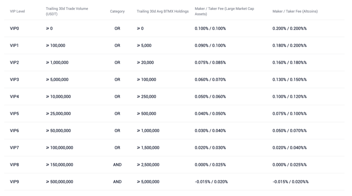Select the Category column header

coord(117,11)
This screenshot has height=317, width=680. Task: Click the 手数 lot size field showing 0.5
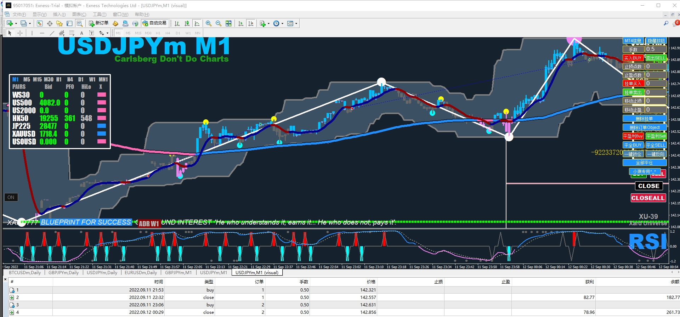[655, 49]
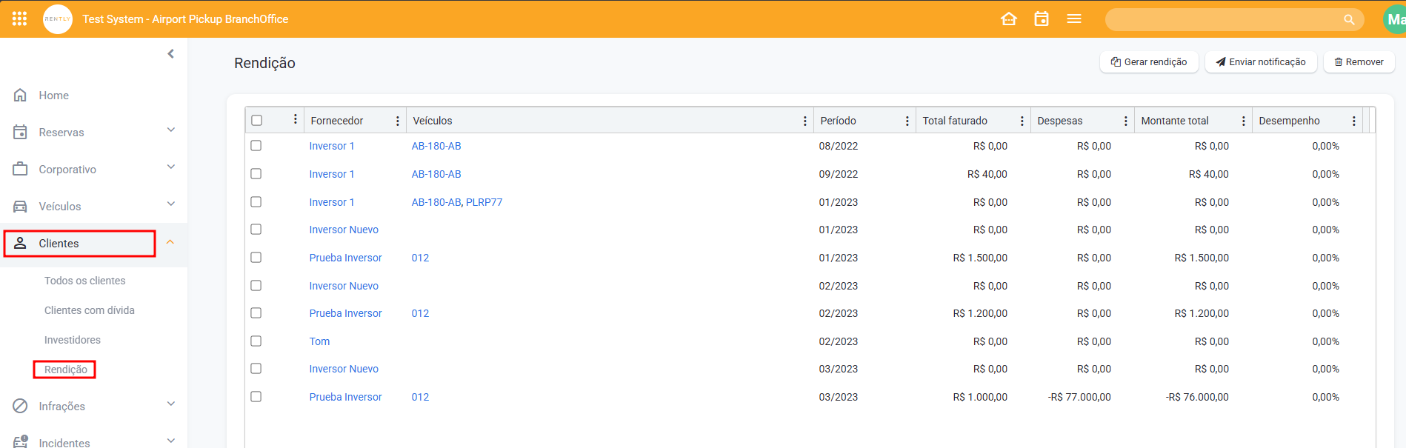
Task: Open Fornecedor column options menu
Action: point(398,121)
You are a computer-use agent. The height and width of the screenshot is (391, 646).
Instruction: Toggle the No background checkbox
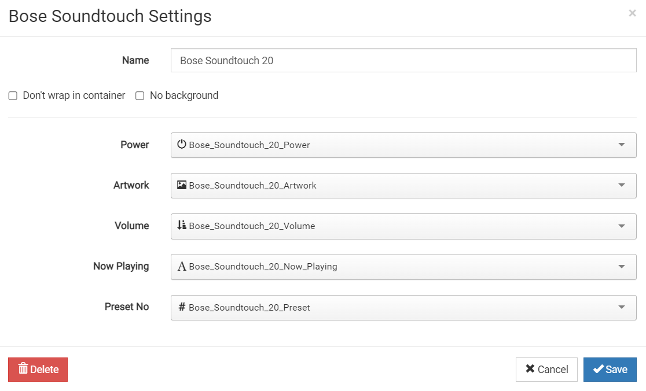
........
> What to do
In the data above, the line containing "This screenshot has" and all lines after it are to be reproduced exactly, leaving out the pictures.

> Exercise response
This screenshot has height=317, width=680. Task: Click the 手数 lot size field showing 0.5
[655, 49]
Task: Open Fornecedor column options menu
Action: point(398,121)
You are a computer-use agent. The height and width of the screenshot is (391, 646).
Instruction: Toggle the No background checkbox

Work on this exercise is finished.